From the line below that contains "This screenshot has height=714, width=1502." to the line that contains "You are a computer-use agent. Viewport: 543px", repeat every line exactly, both ends included, and nothing else.

↓↓↓

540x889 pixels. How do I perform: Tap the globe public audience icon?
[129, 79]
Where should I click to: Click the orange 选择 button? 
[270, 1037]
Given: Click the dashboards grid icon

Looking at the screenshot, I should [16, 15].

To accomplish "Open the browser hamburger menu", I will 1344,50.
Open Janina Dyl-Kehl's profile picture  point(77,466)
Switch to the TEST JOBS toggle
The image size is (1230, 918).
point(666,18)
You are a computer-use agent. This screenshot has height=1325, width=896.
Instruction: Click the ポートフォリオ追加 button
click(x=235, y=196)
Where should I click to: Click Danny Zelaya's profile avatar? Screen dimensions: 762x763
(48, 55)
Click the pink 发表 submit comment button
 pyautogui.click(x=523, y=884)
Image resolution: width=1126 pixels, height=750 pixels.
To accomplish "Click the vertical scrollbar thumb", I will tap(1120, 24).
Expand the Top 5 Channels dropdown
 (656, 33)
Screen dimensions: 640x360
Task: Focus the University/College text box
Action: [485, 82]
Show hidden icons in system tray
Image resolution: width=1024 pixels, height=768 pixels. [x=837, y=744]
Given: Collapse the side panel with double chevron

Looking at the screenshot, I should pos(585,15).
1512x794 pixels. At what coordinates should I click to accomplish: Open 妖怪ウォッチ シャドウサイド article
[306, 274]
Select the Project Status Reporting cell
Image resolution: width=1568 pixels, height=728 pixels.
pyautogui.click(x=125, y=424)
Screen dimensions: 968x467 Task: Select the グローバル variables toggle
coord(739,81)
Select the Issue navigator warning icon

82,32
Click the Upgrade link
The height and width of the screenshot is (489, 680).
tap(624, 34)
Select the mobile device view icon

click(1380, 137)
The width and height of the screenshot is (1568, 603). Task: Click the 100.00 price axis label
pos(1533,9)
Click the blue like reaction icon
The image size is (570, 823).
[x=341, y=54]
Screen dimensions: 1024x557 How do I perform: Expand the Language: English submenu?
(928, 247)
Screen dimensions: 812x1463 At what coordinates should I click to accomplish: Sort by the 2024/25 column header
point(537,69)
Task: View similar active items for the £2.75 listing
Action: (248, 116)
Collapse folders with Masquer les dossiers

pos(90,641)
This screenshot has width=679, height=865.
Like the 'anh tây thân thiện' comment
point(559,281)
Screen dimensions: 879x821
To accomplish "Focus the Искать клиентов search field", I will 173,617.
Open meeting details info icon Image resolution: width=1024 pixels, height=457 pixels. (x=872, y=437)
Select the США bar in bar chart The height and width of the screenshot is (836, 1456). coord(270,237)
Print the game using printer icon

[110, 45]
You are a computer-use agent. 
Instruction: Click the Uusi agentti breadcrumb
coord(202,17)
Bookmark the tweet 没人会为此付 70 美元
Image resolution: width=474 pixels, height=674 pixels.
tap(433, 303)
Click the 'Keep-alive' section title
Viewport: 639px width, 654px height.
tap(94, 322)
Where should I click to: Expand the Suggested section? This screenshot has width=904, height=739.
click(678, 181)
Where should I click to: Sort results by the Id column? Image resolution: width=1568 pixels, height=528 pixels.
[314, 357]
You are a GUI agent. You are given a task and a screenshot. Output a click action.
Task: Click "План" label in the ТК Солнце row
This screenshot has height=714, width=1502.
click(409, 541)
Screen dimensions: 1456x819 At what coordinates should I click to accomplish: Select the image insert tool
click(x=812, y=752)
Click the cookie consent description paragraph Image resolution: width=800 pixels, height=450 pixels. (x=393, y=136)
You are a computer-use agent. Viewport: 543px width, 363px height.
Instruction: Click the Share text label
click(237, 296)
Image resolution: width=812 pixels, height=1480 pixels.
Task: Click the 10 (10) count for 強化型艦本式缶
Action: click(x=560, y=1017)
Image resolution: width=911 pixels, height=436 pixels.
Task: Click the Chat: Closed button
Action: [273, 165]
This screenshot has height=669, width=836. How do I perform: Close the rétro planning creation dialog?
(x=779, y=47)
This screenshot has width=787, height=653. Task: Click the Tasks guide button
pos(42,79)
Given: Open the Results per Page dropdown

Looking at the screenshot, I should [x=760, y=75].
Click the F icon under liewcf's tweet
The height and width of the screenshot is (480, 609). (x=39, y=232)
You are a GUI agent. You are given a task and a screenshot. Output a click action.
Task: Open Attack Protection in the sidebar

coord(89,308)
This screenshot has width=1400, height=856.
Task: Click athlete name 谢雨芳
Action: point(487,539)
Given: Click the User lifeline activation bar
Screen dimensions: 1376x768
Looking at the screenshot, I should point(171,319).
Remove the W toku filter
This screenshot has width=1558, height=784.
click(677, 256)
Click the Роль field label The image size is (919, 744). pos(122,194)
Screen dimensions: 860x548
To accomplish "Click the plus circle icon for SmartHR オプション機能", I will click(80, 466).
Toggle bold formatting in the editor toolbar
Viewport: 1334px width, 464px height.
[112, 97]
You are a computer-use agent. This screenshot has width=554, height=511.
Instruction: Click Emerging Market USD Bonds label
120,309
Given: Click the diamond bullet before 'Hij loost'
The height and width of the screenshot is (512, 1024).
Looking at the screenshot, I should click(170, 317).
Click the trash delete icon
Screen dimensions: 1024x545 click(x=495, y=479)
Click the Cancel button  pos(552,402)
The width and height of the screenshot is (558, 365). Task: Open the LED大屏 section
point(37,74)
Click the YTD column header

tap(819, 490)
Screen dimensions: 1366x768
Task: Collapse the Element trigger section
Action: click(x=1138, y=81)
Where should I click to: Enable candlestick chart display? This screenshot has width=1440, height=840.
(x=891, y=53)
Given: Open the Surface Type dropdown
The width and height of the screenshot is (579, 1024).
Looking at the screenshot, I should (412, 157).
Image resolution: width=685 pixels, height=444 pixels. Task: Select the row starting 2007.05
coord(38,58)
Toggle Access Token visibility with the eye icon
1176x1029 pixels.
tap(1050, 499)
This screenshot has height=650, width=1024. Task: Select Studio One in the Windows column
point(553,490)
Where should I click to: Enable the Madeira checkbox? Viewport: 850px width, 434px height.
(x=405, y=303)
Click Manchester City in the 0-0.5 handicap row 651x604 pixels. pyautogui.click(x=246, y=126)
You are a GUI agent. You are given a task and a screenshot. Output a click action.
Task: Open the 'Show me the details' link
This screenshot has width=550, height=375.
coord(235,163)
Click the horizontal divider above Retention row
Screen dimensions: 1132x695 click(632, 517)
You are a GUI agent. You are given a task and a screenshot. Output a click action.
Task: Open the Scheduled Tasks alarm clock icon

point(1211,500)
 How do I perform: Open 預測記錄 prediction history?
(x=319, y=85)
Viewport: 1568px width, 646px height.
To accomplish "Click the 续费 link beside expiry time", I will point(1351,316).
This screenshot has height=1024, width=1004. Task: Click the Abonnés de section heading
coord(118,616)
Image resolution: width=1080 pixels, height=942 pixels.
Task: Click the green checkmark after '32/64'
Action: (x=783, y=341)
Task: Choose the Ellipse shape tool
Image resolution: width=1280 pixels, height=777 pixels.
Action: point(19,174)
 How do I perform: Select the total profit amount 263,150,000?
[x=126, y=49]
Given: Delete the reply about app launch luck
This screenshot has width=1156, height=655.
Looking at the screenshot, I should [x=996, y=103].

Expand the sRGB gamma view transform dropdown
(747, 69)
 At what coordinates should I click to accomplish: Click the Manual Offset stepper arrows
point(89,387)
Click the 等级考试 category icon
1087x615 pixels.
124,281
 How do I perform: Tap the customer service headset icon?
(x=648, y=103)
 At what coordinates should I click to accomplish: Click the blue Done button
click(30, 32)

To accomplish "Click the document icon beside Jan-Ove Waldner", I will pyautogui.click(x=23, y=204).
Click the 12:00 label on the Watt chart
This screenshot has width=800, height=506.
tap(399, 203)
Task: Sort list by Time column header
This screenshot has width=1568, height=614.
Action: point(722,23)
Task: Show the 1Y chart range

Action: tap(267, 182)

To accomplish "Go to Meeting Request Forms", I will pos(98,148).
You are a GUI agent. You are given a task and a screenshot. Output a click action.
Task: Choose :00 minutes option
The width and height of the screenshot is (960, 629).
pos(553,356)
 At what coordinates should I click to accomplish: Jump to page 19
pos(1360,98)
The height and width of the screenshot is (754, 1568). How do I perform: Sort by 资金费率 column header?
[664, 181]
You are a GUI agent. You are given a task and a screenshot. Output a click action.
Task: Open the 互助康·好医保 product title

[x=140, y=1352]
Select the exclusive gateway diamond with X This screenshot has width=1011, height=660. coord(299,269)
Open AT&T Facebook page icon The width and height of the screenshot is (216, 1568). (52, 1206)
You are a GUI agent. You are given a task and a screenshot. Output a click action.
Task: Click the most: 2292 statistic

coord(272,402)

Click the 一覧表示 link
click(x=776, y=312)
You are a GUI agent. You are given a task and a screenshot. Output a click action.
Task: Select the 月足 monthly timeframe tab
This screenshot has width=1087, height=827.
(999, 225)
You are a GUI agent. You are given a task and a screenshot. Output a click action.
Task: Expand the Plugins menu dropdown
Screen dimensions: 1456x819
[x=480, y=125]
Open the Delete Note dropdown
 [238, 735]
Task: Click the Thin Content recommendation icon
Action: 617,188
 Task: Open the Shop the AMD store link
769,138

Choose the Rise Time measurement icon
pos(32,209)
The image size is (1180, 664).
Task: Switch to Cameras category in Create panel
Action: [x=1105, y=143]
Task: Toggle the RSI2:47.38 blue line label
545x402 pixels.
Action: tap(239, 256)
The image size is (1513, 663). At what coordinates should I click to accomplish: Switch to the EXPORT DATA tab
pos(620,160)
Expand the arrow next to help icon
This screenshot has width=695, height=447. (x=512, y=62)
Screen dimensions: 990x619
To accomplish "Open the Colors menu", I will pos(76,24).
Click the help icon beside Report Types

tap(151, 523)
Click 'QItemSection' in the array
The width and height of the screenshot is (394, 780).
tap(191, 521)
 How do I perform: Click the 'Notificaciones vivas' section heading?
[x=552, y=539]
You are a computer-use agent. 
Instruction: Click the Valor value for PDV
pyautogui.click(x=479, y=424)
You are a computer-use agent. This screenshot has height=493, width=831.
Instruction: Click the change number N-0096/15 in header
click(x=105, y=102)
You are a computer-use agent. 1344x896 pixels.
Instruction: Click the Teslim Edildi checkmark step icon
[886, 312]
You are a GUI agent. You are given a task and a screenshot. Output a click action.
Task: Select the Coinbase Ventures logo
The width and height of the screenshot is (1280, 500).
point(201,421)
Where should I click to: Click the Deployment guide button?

↑↑↑

# Exercise response
This screenshot has height=714, width=1502.
click(409, 541)
Screen dimensions: 1456x819 At what coordinates should I click to accomplish: Select the image insert tool
click(x=812, y=752)
Click the cookie consent description paragraph Image resolution: width=800 pixels, height=450 pixels. (x=393, y=136)
You are a computer-use agent. Viewport: 543px width, 363px height.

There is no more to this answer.